Libbey Inc., one of Toledo's oldest and most widely known companies, yesterday reported a massive loss for the fourth quarter and for all of 2008, prompting employee pay cuts and the end of its stock dividend.
The retail and commercial table glass and dishware company, founded in Toledo 121 years ago, reported a loss of $69 million for the fourth quarter and $80.5 million for the year.
With its fortunes closely tied to the struggling restaurant industry, the company said its revenues fell more than 17 percent to $187 million in the fourth quarter and were essentially stagnant at $810 million for the year.
"We expect a challenge of historic proportion in 2009 given the economic climate, and we plan to meet it head-on," said John Meier, Libbey's chairman and chief executive officer.
The financial picture spurred the company board to impose a 5 percent pay cut on most U.S.-based salaried employees and a 7.5 percent pay cut on all officers of the firm, and to suspend 401(k) matches for all salaried and nonunionized employees.
Toledo-based Libbey Inc. lost $80.5 million last year, most of it in the last quarter. The retail and commercial table glass and dishware company braced itself for more tough times in 2009.
Libbey also suspended its annual 10 cents-a-share dividend, marking the first time the company will not pay a dividend since it began trading its stock in 1993.
The moves, which included no new job cuts or plant closings, are expected to increase cash flow by approximately $50 million this year, company officials said.
The stock market reacted negatively. Libbey's stock, trading as LBY on the New
York Stock Exchange, plunged through the $1 threshold and closed yesterday at 95 cents a share, down 21 percent for the day.
It marked a 95 percent decline from the $17.57 price on April 1, 2008.
Analyst Arnie Ursaner, president of CJS Securities Inc., in White Plains, N.Y., said that despite its tough financial performance, Libbey has greatly increased its strength among its competitors.
"I don't know when we're going to have a pickup in retail, but what we do know is that their market share has gone from 26 percent to 40 percent," Mr. Ursaner said.
"When it does come back, they're going to be incredibly well positioned."
Mr. Meier, the CEO, said that the company had been on track "to have a record year" in 2008 through August, but the financial crisis that struck the global economy in September shattered the glassmaker's performance in the fourth quarter.
The firm's fourth quarter loss of $4.68 a share was noticeably worse than its loss of 34 cents a share, or $5 million, for the same quarter of 2007.
For 2008, the company known by consumers for its table glasses and for its Syracuse China tableware brand reported a loss of $5.48 a share, much worse than its loss of 16 cents a share, or $2.3 million.

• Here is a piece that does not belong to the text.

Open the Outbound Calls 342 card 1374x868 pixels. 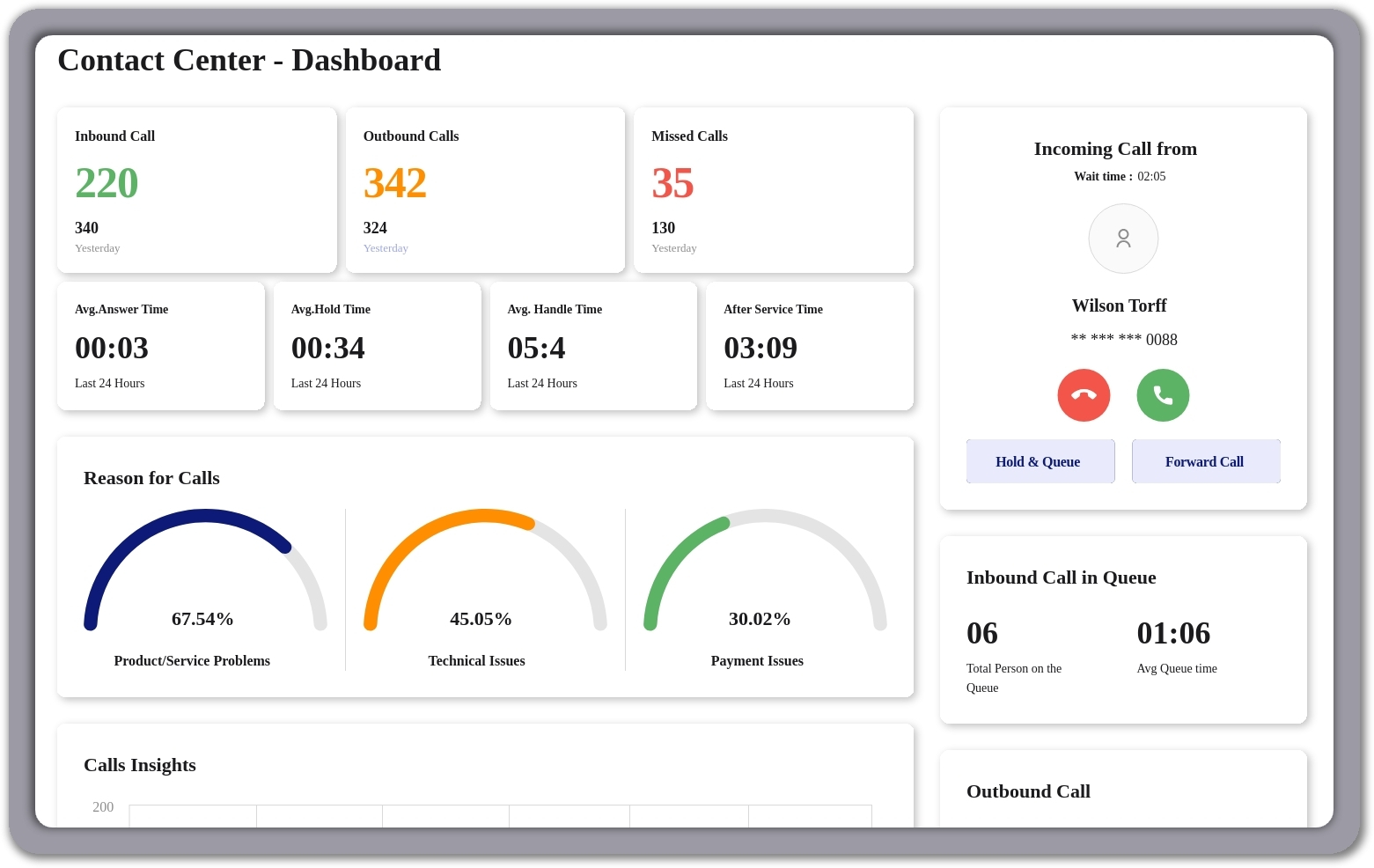tap(485, 189)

Analysts had anticipated a loss of between 79 cents and $2.27 a share for the year.
Included in Libbey's fourth quarter loss was a $29.1 million restructuring charge from its decision to close by summer its Syracuse China factory in Syracuse, N.Y., and a distribution center in Mira Loma, Calif. Those moves will eliminate 305 jobs.
The company has cut another 500 jobs since October from operations overseas.

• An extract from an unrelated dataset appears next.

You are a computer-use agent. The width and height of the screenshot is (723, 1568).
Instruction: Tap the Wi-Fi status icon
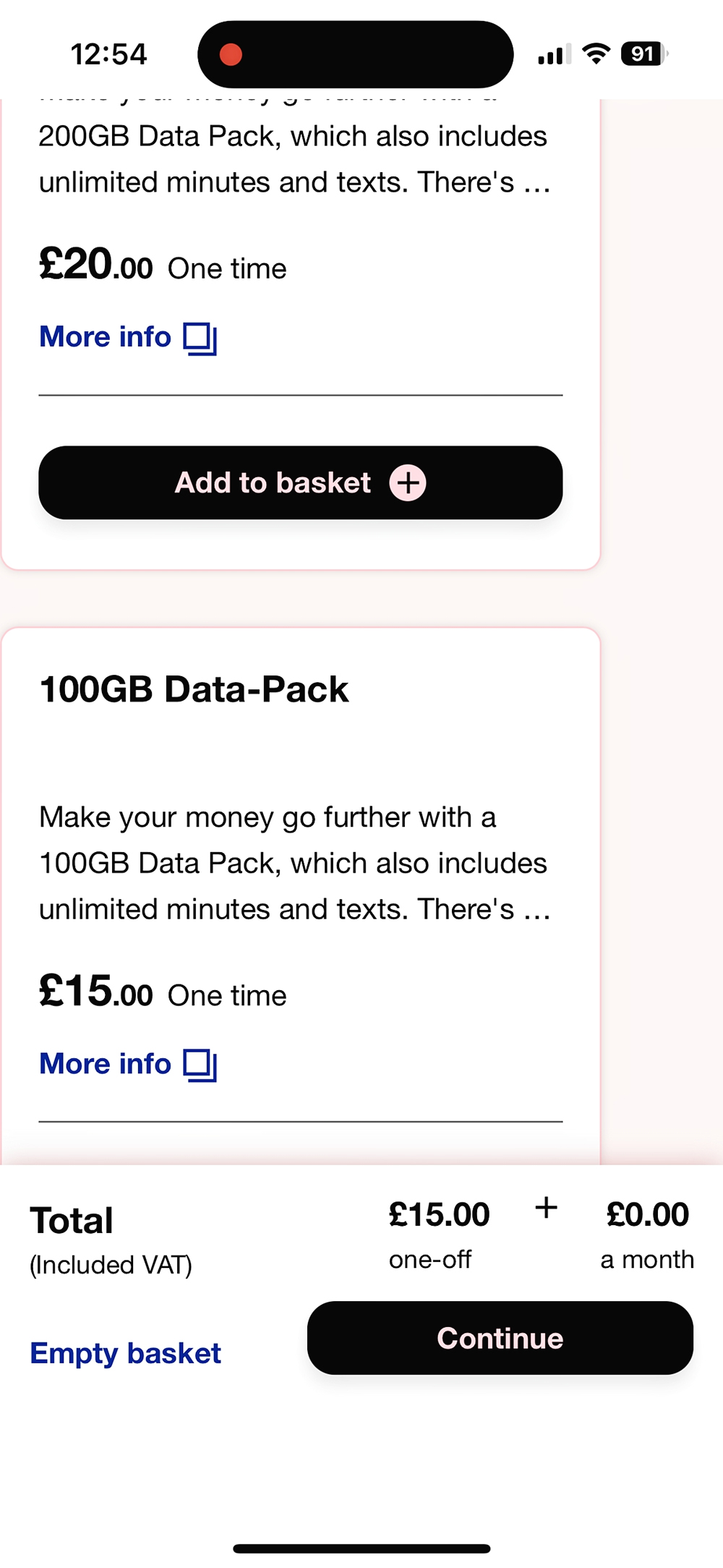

Libbey Treasurer Ken Boerger said that "several hundred" salaried, nonunionized employees in the company's Toledo headquarters and its Ash Street factory will have their pay cut by 5 percent.
Officers of the company, including himself and Mr. Meier, will have their salaries cut by 7.5 percent.

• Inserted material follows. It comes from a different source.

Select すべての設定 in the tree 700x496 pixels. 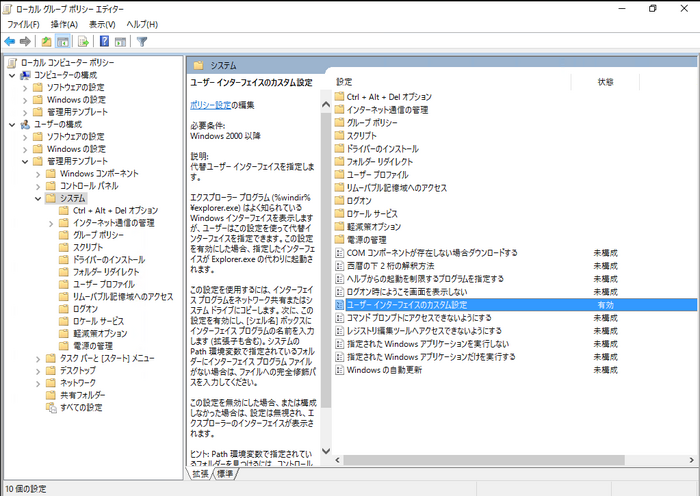(81, 407)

Asked why the discrepancy, Mr. Boerger said the larger cut "shows that we're all in this together."
Unionized Libbey employees are in the middle of a bargaining agreement that expires in September, 2010, so they won't face the wage cut this year, Mr. Boerger said.
The Toledo firm has increased its debts in recent years as it sought to expand both its sales and its manufacturing footprint overseas.
It purchased the other half of a large glass plant it partly owned in Mexico and built a state-of-the-art glass plant in China to lower its overall production costs, but its loans and credit to buy and operate those facilities and other operations have high interest rates and debt servicing charges that eat into the company's bottom line.
The company's long-term debt increased by almost $50 million in 2008 and its balance sheet showed that it went from repaying $7 million in debt in 2007 to borrowing an additional $14 million in 2008.
In an economic landscape where cash is king, Libbey's remaining access to cash dwindled significantly last year.
Libbey reported $13.3 million in cash on hand and $44.6 million left that it could borrow under its credit agreements, compared with the $36.5 million of cash on hand and $89.7 million borrowing available at the end of 2007.
Still, Mr. Ursaner, the analyst, said he sees little chance that Libbey would be forced into bankruptcy protection, crediting the company's management for taking "extremely aggressive" action in response to the economy.
Bankruptcy "is an extremely small risk for the next several years because they have nothing that would trip them into that," in terms of violating covenants or repayment issues, he said.
The cuts the company announced "is real cutting into muscle and bone in Toledo. This management team is being forced to take tremendous steps because of the economic environment."